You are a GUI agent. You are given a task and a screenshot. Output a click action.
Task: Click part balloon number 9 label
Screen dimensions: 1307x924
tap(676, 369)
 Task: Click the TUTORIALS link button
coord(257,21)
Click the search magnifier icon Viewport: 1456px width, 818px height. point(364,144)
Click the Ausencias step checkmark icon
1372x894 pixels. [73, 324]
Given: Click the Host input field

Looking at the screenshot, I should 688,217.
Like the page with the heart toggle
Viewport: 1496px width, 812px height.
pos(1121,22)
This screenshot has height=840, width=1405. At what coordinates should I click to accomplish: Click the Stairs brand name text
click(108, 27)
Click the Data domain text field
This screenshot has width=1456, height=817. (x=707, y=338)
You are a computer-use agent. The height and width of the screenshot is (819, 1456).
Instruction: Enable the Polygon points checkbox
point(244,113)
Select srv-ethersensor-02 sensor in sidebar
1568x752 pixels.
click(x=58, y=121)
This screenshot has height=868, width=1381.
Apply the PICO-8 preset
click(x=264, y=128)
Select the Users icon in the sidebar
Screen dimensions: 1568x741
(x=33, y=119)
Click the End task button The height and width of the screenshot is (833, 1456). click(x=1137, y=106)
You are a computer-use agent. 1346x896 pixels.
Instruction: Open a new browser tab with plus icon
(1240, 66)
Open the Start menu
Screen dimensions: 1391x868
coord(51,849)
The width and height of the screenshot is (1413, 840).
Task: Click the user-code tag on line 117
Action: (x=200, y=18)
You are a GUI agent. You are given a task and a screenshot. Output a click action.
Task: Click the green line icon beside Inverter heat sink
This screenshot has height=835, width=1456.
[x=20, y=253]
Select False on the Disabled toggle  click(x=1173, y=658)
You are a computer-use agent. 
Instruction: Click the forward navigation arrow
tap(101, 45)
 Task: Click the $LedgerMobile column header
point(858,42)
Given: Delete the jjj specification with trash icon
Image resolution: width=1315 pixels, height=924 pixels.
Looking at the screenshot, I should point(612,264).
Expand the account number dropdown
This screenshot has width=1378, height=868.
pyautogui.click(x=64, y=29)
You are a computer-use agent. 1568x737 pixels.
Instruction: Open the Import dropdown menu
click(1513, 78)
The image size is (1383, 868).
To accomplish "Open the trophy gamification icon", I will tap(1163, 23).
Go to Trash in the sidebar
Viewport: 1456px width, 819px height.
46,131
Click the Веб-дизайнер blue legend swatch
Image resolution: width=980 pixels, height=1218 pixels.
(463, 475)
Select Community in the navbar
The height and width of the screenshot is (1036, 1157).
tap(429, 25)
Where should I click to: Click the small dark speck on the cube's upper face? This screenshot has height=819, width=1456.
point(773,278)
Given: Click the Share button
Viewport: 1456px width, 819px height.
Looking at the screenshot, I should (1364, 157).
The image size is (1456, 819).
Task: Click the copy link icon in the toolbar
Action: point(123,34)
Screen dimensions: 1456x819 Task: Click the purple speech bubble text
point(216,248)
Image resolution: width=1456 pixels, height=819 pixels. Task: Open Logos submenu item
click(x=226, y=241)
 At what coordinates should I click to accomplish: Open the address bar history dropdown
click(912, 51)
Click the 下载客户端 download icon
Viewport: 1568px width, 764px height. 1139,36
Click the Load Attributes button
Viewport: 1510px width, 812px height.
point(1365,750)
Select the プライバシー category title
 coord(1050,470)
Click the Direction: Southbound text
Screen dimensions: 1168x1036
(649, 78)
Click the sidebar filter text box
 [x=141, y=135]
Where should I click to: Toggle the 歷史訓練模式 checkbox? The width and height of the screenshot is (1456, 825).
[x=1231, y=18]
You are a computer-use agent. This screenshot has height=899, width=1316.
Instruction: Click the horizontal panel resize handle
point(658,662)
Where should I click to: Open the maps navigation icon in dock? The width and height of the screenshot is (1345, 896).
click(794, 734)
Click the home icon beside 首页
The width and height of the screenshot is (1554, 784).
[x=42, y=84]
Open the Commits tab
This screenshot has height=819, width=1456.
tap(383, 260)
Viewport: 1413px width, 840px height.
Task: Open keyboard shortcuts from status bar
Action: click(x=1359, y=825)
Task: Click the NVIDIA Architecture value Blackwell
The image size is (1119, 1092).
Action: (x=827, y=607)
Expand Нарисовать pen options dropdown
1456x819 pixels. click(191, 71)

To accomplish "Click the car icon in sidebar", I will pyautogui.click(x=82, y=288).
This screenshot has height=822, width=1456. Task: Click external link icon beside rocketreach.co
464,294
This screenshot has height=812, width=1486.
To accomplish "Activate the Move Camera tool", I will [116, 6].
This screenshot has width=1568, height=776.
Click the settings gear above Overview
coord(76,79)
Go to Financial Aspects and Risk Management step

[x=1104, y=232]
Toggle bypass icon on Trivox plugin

> _Your assignment_: Among the records above, extract exactly the lines from the line with "Select srv-ethersensor-02 sensor in sidebar" to the line with "Select Community in the navbar", both lines included, and leave out the rest.

> _Finished task_:
Select srv-ethersensor-02 sensor in sidebar
1568x752 pixels.
click(x=58, y=121)
This screenshot has height=868, width=1381.
Apply the PICO-8 preset
click(x=264, y=128)
Select the Users icon in the sidebar
Screen dimensions: 1568x741
(x=33, y=119)
Click the End task button The height and width of the screenshot is (833, 1456). click(x=1137, y=106)
You are a computer-use agent. 1346x896 pixels.
Instruction: Open a new browser tab with plus icon
(1240, 66)
Open the Start menu
Screen dimensions: 1391x868
coord(51,849)
The width and height of the screenshot is (1413, 840).
Task: Click the user-code tag on line 117
Action: (x=200, y=18)
You are a GUI agent. You are given a task and a screenshot. Output a click action.
Task: Click the green line icon beside Inverter heat sink
This screenshot has height=835, width=1456.
[x=20, y=253]
Select False on the Disabled toggle  click(x=1173, y=658)
You are a computer-use agent. 
Instruction: Click the forward navigation arrow
tap(101, 45)
 Task: Click the $LedgerMobile column header
point(858,42)
Given: Delete the jjj specification with trash icon
Image resolution: width=1315 pixels, height=924 pixels.
Looking at the screenshot, I should point(612,264).
Expand the account number dropdown
This screenshot has width=1378, height=868.
pyautogui.click(x=64, y=29)
You are a computer-use agent. 1568x737 pixels.
Instruction: Open the Import dropdown menu
click(1513, 78)
The image size is (1383, 868).
To accomplish "Open the trophy gamification icon", I will tap(1163, 23).
Go to Trash in the sidebar
Viewport: 1456px width, 819px height.
46,131
Click the Веб-дизайнер blue legend swatch
Image resolution: width=980 pixels, height=1218 pixels.
(463, 475)
Select Community in the navbar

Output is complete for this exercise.